LISA LEFF,Associated Press
SAN FRANCISCO (AP) — A federal appeals court refused Tuesday to reconsider a landmark ruling by two of its member judges that struck down California’s ban on same-sex marriage, a move that finally puts the voter-approved measure on a long-anticipated path to the U.S. Supreme Court.
Backers of the ban, known as Proposition 8, “absolutely” plan to take the case to the high court now that it has run its course in the 9th U.S. Circuit Court of Appeals, said Brian Raum, a lawyer with the Alliance Defense Fund, a Christian legal defense group.
Proposition 8 sponsors now have 90 days to petition the Supreme Court to review the finding that the ban violates the civil rights of gay men and lesbians in California.
Same sex unions briefly were legal in the state before 52 percent of voters approved the ban in November 2008.
Gay marriage supporters welcomed the latest news in the long-running legal battle. If the Supreme Court refuses to take up the case and lets the appellate ruling stand, same-sex marriages could be legal again in California by the end of the year.
If at least four justices agree to accept the case, oral arguments would likely be held next spring.
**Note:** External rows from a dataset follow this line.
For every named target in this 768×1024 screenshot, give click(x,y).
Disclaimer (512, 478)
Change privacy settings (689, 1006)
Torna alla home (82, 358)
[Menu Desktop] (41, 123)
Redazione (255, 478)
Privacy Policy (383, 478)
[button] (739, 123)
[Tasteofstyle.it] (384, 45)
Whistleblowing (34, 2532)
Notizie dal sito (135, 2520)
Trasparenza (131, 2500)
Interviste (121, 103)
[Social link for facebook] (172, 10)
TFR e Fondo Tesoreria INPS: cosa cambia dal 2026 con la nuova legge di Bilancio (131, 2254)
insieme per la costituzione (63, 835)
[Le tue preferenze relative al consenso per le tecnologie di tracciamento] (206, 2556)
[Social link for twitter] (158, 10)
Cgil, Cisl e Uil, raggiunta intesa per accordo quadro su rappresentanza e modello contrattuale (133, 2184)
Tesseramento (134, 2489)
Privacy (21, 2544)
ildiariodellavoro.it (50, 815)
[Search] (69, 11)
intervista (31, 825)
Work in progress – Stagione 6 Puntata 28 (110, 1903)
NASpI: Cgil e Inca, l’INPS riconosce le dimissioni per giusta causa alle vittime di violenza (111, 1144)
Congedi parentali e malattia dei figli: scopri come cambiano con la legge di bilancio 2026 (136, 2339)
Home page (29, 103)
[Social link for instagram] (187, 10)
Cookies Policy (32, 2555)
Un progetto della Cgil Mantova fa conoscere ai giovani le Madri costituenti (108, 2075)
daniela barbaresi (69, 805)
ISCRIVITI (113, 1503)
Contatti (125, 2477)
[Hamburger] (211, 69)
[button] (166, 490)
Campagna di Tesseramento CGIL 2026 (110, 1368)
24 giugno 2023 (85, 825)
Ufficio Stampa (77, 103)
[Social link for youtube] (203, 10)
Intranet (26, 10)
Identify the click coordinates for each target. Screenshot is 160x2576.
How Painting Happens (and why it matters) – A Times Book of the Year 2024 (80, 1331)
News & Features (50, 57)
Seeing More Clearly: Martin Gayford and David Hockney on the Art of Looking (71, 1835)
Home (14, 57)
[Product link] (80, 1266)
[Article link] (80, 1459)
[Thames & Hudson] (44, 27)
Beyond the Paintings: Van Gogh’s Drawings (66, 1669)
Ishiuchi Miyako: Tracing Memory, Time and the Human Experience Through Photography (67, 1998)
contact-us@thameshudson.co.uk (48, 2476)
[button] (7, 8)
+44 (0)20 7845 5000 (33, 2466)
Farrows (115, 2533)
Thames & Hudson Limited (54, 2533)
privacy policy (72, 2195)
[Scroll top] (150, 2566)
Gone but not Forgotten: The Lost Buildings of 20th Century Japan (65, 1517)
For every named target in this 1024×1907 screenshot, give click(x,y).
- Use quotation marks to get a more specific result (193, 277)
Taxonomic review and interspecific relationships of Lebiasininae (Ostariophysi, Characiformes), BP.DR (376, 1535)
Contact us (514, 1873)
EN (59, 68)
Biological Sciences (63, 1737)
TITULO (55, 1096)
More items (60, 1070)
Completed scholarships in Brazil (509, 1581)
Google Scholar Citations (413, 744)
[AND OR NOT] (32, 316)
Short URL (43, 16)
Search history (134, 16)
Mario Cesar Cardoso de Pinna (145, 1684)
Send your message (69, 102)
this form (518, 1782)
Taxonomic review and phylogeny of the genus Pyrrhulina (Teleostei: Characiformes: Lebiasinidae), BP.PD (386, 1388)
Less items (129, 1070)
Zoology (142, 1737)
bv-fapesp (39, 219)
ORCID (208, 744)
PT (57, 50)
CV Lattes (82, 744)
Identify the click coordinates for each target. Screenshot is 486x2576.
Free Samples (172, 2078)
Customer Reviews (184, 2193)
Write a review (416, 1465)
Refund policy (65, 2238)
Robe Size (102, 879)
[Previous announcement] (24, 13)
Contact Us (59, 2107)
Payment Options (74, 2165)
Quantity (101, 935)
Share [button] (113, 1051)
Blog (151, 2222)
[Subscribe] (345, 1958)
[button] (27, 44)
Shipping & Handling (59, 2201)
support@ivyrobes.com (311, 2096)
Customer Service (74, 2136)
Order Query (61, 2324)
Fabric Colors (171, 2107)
“The final chapter of the Proposition 8 case has now begun,” said American Foundation for Equal Rights co-founder Chad Griffin, whose group is funding the effort to overturn the ballot measure. “Should the United States Supreme Court decide to review the 9th Circuit’s decision in our case, I am confident that the justices will stand on the side of fairness and equality.”
A majority of the 9th Circuit’s 26 actively serving judges voted against giving the case a second look while leaving Proposition 8 in effect until a Supreme Court appeal is resolved.
Judge Diarmuid O’Scannlain issued a terse dissent, arguing that the full 9th Circuit should have reexamined its panel’s 2-1 decision because in his view it was based on a “gross misapplication” of Supreme Court precedent and “overruled the will of seven million California voters.” Judges Carlos Bea and Jay Bybee joined him in that opinion.
The 9th Circuit does not often agree to rehear cases, a procedure known as en banc review. Federal court rules reserve the practice for appeals that involve “a question of exceptional importance” or if the original decision appears to conflict with Supreme Court or 9th Circuit precedents.
Several other high-profile same-sex cases also are moving toward the high court. A three-judge panel of the Boston-based 1st U.S. Circuit Court of Appeals declared last week that the federal law that prohibits recognition of same-sex couples unconstitutionally denies Social Security and other federal spousal benefits to married gaycouples.
The Massachusetts and California cases could reach justices at the same time, which “probably increases the likelihood the court will take the (Proposition 8) case,” said David Boies, a lawyer representing the two unmarried couples who first sued to overturn the ban three years ago.
At the same time, because the 9th Circuit limited its decision to California instead of ruling that gay marriage bans are inherently unconstitutional, the Supreme Court might be inclined to let it stand, he said.